Record excerpts below:

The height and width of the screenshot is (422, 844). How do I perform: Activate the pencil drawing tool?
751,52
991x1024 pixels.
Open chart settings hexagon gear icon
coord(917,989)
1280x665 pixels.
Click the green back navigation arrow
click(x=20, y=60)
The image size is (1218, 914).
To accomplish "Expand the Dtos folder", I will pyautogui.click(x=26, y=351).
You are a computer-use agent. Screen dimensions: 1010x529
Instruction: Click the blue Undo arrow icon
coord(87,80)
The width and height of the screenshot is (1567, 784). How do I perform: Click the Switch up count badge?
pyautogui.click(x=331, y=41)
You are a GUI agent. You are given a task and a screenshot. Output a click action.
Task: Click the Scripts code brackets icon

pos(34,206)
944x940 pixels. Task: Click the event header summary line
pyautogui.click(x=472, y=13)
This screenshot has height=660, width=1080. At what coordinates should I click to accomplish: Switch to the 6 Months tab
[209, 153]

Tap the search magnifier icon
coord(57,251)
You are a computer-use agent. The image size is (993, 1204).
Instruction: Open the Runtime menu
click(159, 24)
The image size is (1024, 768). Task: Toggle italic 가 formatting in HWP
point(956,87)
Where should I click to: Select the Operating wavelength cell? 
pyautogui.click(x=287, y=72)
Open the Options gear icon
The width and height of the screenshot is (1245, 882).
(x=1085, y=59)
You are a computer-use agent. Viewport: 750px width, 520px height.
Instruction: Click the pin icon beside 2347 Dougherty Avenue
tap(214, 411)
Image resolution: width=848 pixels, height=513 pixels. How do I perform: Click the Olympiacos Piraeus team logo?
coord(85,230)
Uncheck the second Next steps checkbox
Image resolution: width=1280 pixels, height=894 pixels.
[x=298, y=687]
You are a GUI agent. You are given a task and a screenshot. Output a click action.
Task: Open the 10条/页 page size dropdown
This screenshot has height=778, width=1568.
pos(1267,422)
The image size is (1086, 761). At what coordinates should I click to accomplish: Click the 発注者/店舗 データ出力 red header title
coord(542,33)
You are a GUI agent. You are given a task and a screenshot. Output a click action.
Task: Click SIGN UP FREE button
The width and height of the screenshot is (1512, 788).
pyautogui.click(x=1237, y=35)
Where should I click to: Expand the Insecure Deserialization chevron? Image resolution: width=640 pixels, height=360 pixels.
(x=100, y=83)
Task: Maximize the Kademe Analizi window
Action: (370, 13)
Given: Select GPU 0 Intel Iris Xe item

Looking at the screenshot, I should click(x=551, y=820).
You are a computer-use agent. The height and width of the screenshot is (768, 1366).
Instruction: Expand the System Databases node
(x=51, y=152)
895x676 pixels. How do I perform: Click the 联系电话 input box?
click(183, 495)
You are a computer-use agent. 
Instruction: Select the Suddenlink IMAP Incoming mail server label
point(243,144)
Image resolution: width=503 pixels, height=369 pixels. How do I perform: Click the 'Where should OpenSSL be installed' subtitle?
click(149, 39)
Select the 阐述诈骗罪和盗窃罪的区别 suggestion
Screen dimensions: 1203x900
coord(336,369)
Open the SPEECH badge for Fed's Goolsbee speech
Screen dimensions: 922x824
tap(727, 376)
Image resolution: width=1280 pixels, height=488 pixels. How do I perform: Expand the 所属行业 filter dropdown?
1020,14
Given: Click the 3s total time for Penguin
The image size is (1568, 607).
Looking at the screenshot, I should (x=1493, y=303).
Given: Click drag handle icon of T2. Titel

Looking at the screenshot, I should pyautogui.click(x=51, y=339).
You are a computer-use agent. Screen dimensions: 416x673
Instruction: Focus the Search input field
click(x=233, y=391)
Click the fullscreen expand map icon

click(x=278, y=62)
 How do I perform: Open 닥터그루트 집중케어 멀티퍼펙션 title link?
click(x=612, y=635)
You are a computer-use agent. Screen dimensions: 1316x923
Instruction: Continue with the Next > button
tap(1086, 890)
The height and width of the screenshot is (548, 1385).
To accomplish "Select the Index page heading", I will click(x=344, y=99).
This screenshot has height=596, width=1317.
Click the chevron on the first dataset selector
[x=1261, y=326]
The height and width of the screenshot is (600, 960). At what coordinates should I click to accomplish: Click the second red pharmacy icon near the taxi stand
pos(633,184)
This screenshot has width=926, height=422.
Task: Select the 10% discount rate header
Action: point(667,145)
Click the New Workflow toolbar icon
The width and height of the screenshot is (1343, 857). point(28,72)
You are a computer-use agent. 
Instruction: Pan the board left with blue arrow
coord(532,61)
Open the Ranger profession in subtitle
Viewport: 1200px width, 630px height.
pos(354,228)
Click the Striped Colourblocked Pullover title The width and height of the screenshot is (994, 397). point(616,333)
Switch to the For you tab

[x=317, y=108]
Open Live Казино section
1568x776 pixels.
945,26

End of Record excerpts.

Match on "page": copy every line in the records that has it.

Written response ::
Task: Open the 10条/页 page size dropdown
To accomplish "Select the Index page heading", I will click(x=344, y=99).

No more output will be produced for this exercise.